音が全身に絡みつき、優しい旋律に葵の肌が撫であげられ包み込まれていく。ーーと、演奏が突然止まった。
「鳳条さんーー、こちらなの?」
階段を下りてくるヒールの音が、カタンとする。
「……ここへは、こないで欲しいと言ったはずだけどな」
ピアノの方から艶のある低い声が答えた。硬い口調に、ハイヒールが止まる。
「久しぶりなのよーー。少しでも早く、会いたいじゃない?」
「約束を守れないようなら、あなたとは今日でおしまいだ」
仕方ないなといった調子で告げられたその言葉に、葵の心臓がドキンと跳ねた。
(う、嘘ぉ。こ、これはもしかしてーー)
もしかしなくても、思いっきり修羅場だ……
この短時間に二度もこんな場面に遭遇してしまうとは、今日はなんて厄日……いやいや、そんなこと言ってる場面じゃあない。近づいてきたハイヒール。そして「どうしてそんなつれないことを言うの……?」の言葉の後に聞こえてきたクチュっと濡れた音にーー!
(ぎゃ、ぎゃあぁ、いっやーーぁ)
いくらなんでも、他人の濡れ場を傍聴する趣味はない!
ガタン、っといきなり飛び出した。そんな葵を、呆気にとられた男女が目を見開いてみている。
「す、すいません! お邪魔しました。ピアノ演奏素敵でしたっ」
焦るあまり相手の顔もろくに見ず、葵はダッシュで階段を駆け上った。
「あ、植松さん。こちらに……」
「ありがとう。じゃあまたっ」
葵を見て安心したような店員から、お持ち帰りバッグを奪うように受け取るとカフェから飛び出した。
小走りで50メートルほど走って、ようやく、ハアハアと息継ぎをする。だけど心は逸って、家までの早歩きを止めなられなかった。

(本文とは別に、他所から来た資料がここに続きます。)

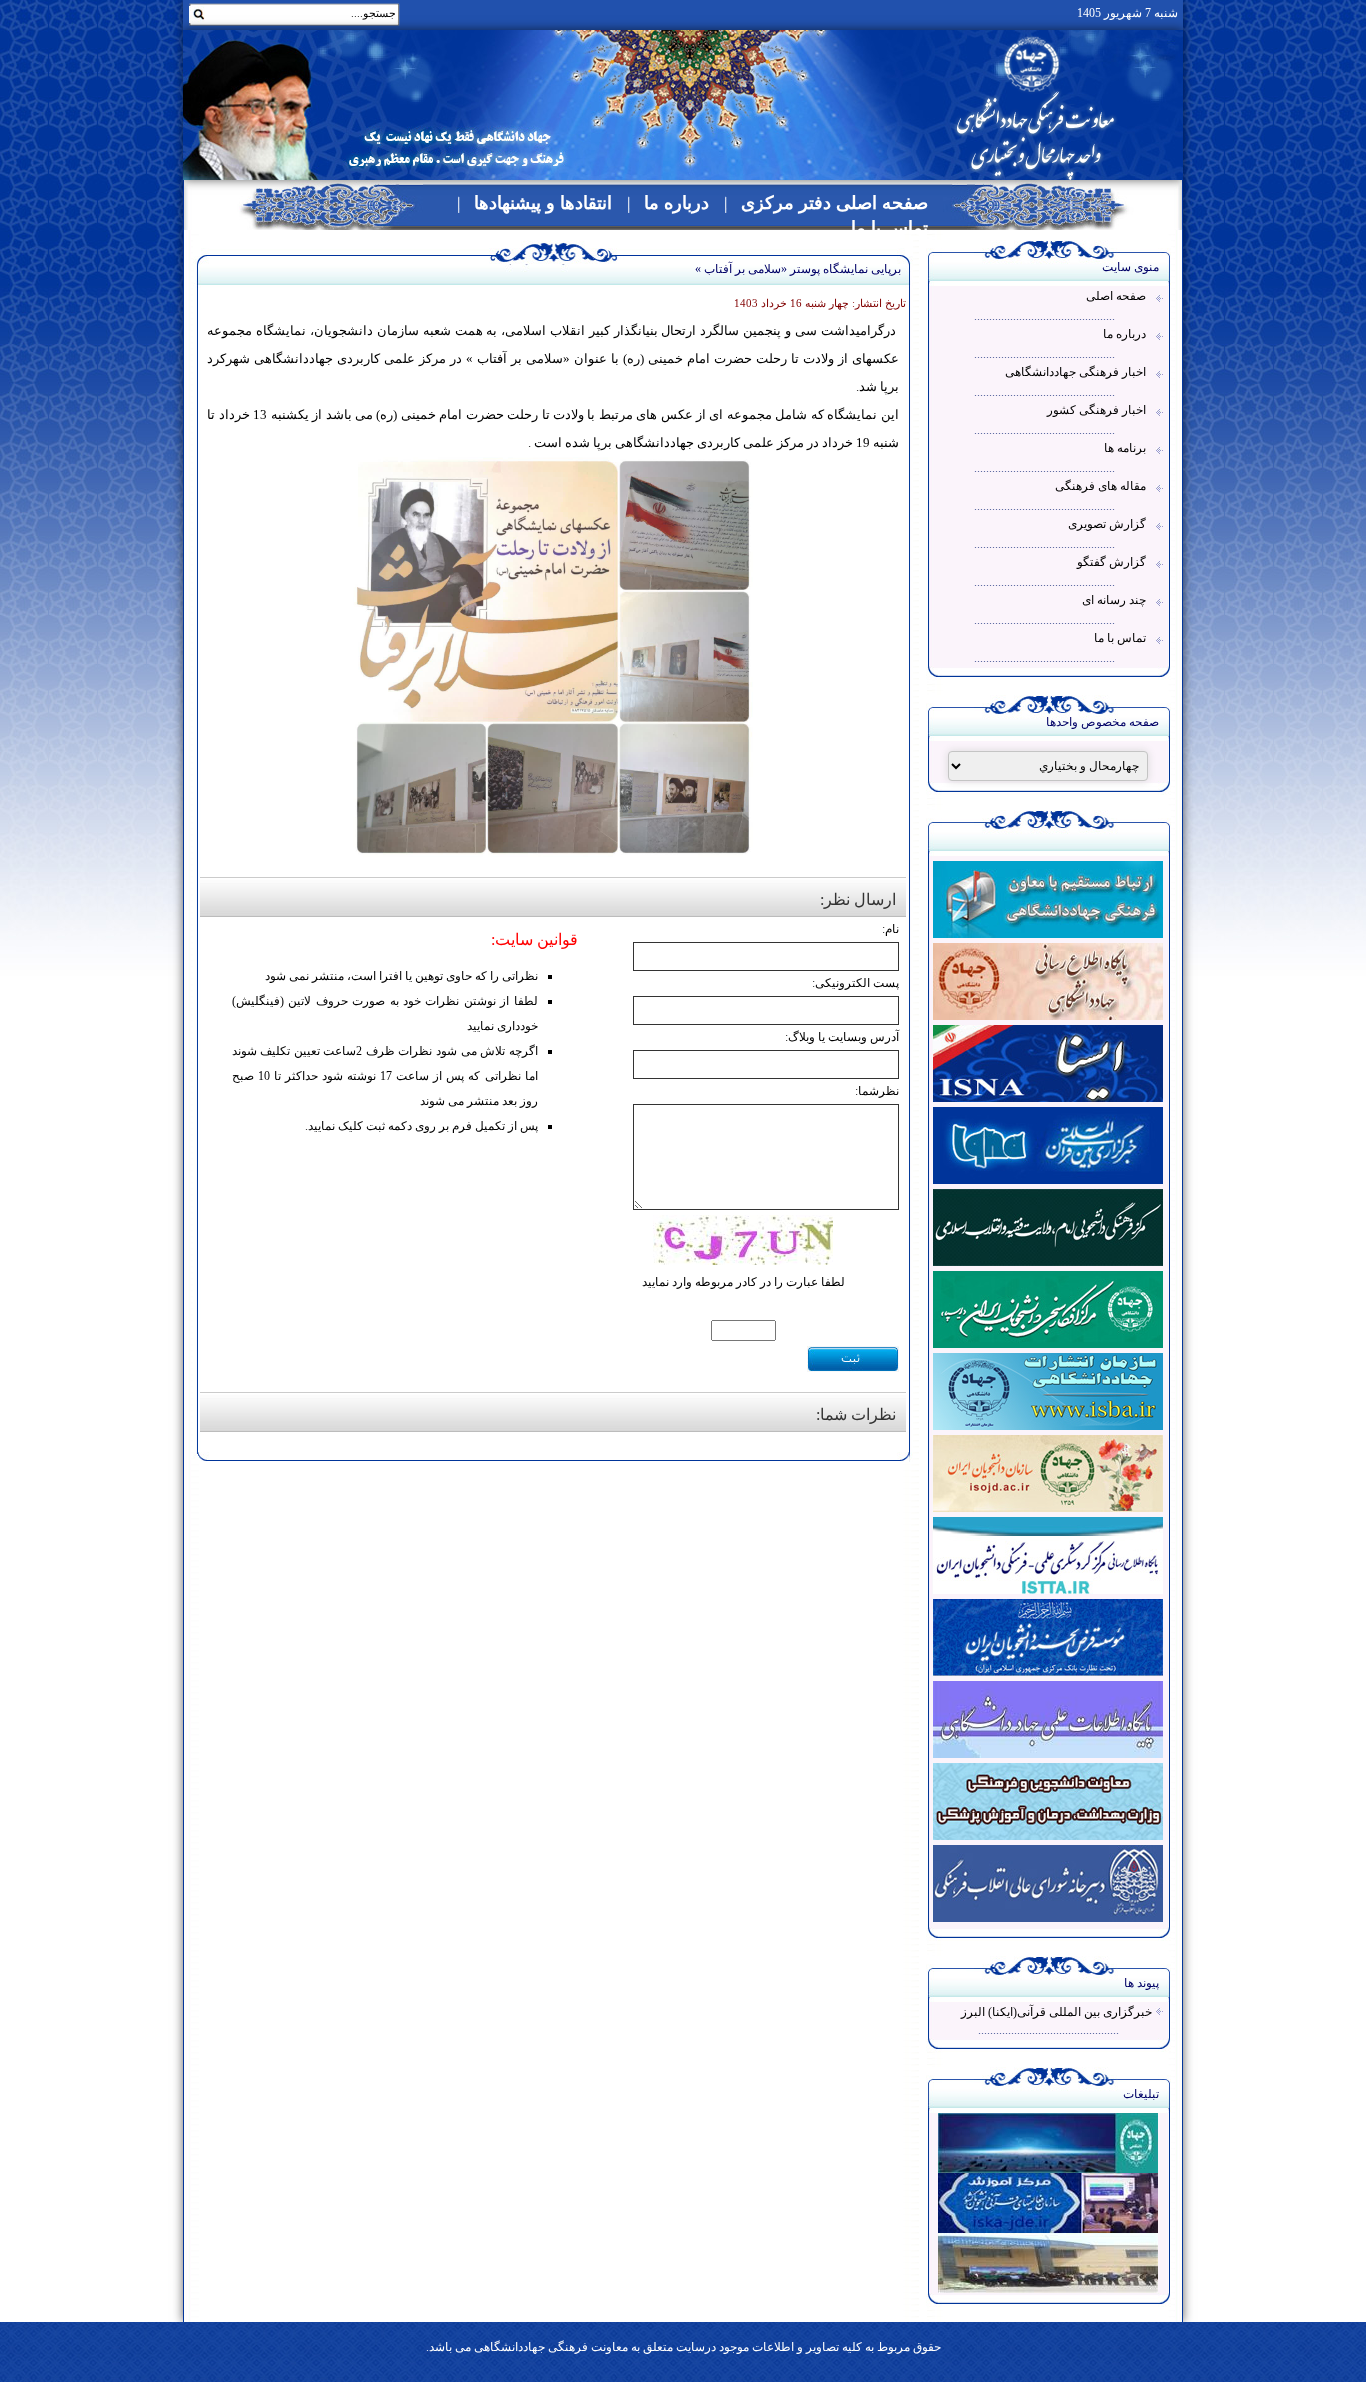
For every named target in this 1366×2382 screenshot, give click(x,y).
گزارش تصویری (1107, 524)
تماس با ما (889, 228)
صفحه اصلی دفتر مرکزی (834, 203)
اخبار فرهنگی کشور (1096, 410)
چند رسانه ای (1114, 600)
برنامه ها (1125, 448)
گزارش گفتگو (1111, 562)
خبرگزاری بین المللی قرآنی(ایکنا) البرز (1056, 2012)
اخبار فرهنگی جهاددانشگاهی (1075, 372)
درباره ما (676, 203)
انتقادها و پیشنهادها (543, 203)
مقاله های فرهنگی (1100, 486)
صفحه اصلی (1116, 296)
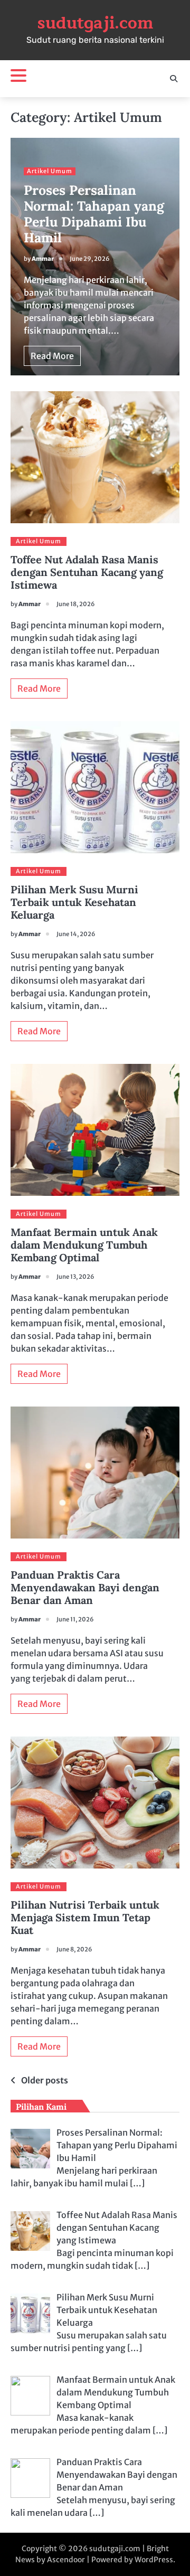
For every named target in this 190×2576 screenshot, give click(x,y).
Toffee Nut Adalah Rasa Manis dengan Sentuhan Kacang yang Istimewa (87, 572)
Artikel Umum (49, 171)
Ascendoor (66, 2559)
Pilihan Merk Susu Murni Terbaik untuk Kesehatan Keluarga (74, 902)
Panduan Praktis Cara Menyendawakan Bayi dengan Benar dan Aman (85, 1587)
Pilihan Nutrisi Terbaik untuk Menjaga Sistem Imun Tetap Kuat (85, 1917)
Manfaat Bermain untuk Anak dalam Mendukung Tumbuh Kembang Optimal (84, 1244)
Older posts (44, 2080)
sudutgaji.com (95, 23)
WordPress (154, 2559)
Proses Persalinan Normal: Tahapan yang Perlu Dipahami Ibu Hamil (94, 214)
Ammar (43, 258)
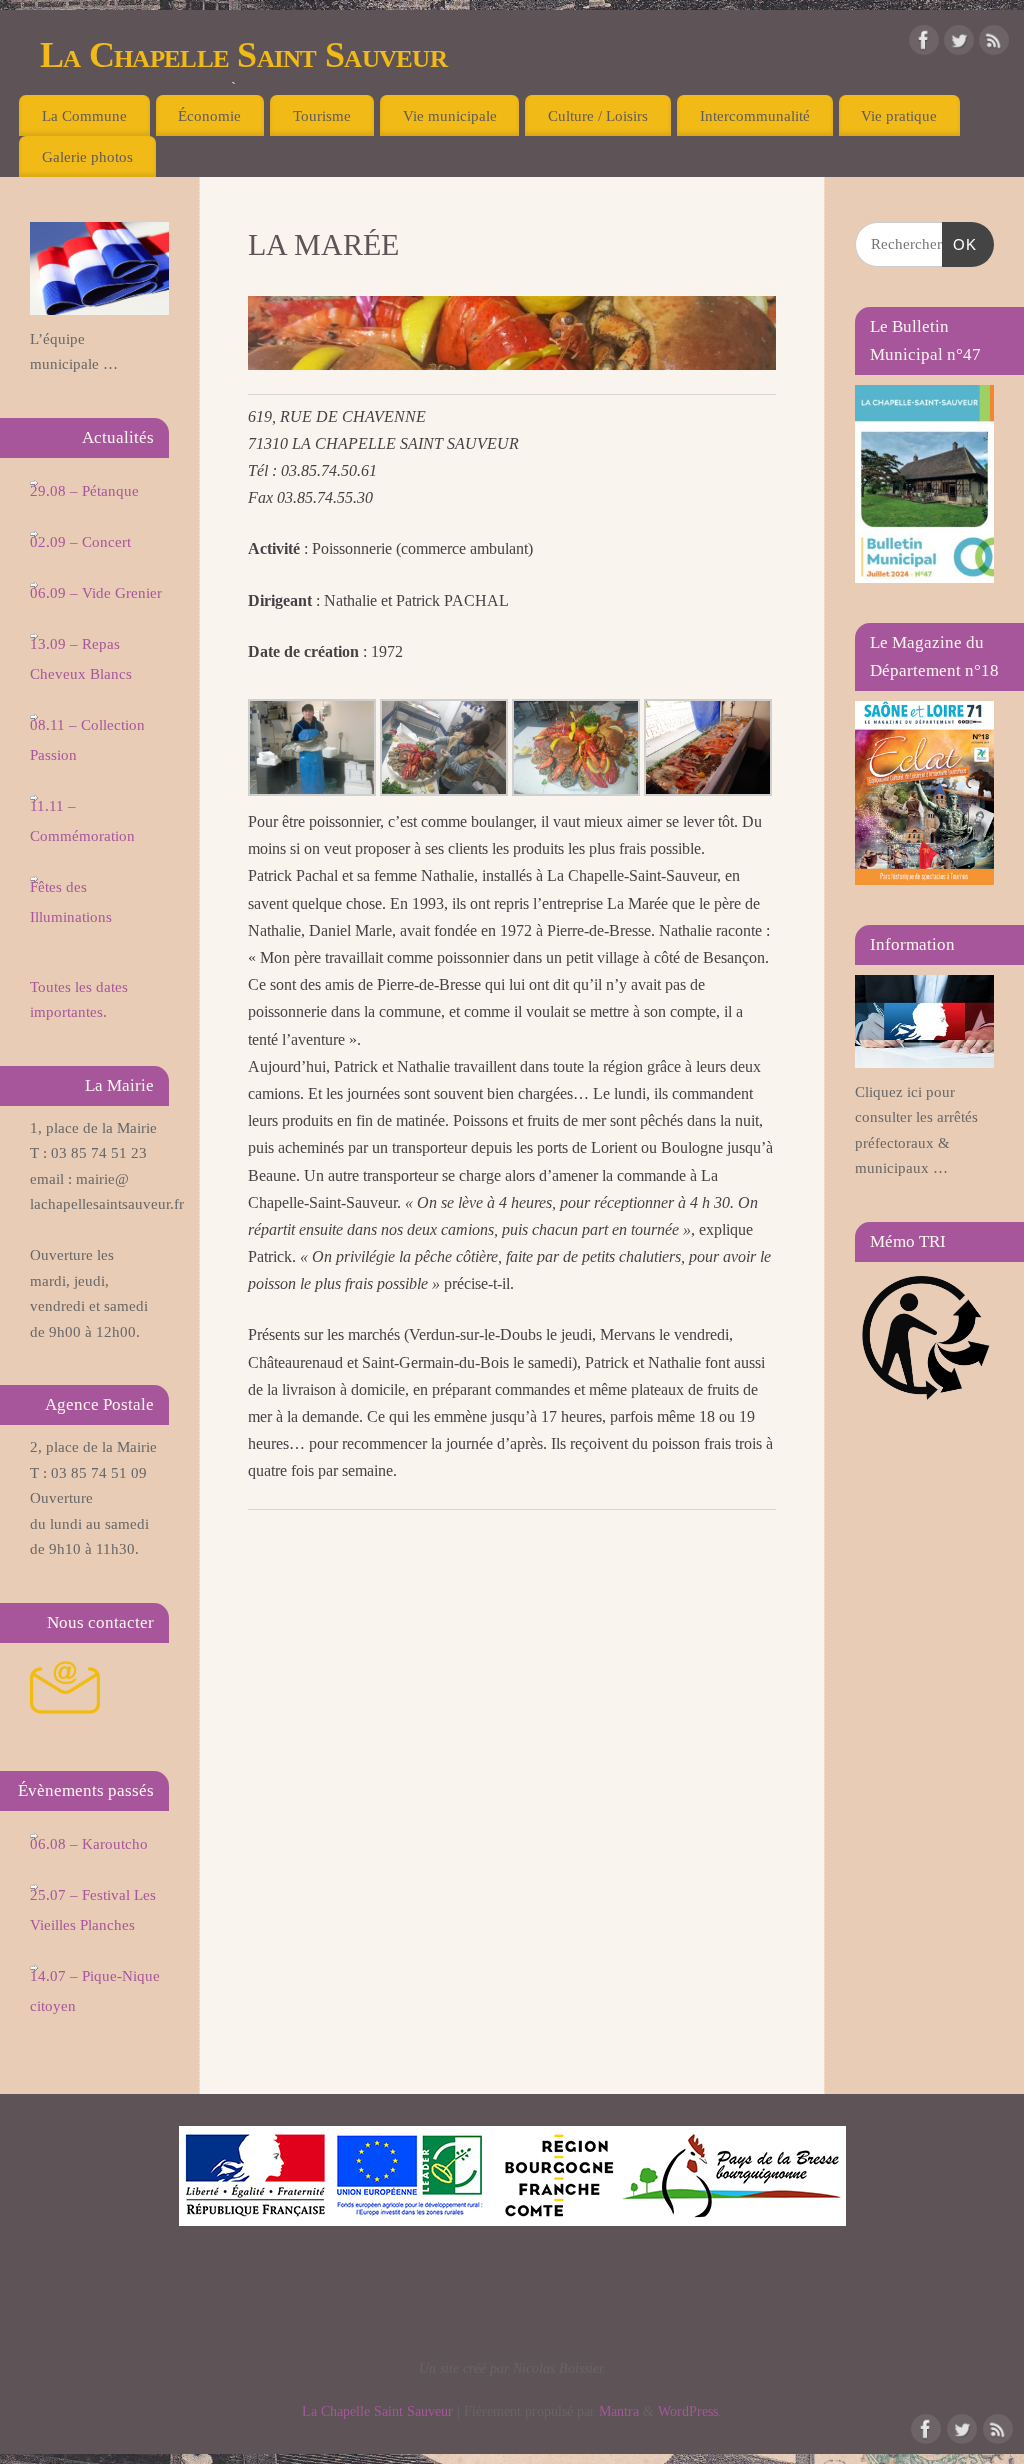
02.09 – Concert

競歩で駆け込んだ玄関で、ガチャンと鍵を閉める。そしてそのまま、ずるずるっと扉を背に座り込んだ。
心臓のドキドキが、止まらないーー!
ほんとうに、今日はなんという一日なのだろう。
……出社した途端、取引先のメニュー変更に応じて調整と企画修正を余儀なくさせられ、おまけに仕入れ先の天候不順による思わぬ輸入価格の変動通知で、それはもう忙しかった。そして、結婚予定だった元彼の予想外の裏切り。最後は他人の修羅場との遭遇ときた……
目まぐるしく変転する状況に、一日中振り回された葵は座り込んだまま動けない。
けど、だけどーー振り回されたんだけれども。
「ふふ……は、はははーーっ」
葵は不意に、可笑しくなって笑い出した。
先ほど聞いた甘い調べと、予想もしなかった修羅場への驚き。そのせいで、落ち込んでいた気分がいっぺんに吹き飛んでしまった。
目尻の涙を拭って、ようやく立ち上がった葵の頭に浮かぶのは、元カレの痛手ではない。まるで心があのピアノの演奏で隅々まで浄化されたかのようだった。
すっかりすっきり、石田は黒歴史として葵の心から抹消されている。
(もう一度、聴きたいなーーあのピアノ……)
どんな人が弾いていたんだろう……? 落ち着いた頃に「いただきます」と手を合わせ、お箸でお持ち帰りをつつきながら、そんなことを考えてしまう。
さっきは気が動転しすぎて、残念ながら顔を見る余裕などなかったけど……
甘い旋律に包まれる不思議な感覚は、とにもかくにも忘れられそうにない。ーーが、小さなテーブルで夕食を食べ終わり、ベッドで横になると、さすがに明日からの職場を思って憂鬱になった。
これからは毎日、石田と顔を合わせなければいけない。同じ職場で働く気まずさは、どうやっても避けられないだろう……
けど。あの繊細でどこか官能的なピアノを心で再生すると、なんとか頑張れるような気がしてきた。
当分の間、恋愛はこりごりだーー。
新しい出会いから始めて、何年かお付き合いをして、ほどよく経ったところで結婚する。この、長~いプロセスをもう一度、それも1から始めなければならないなんて考えただけで気が遠くなる…………
今の葵には、とてもじゃないが、そんなエネルギーは残っていない。
この夜。最後の少しやつれたため息をつくと、葵の疲れ切った身体はゆっくりと眠りへ落ちていった。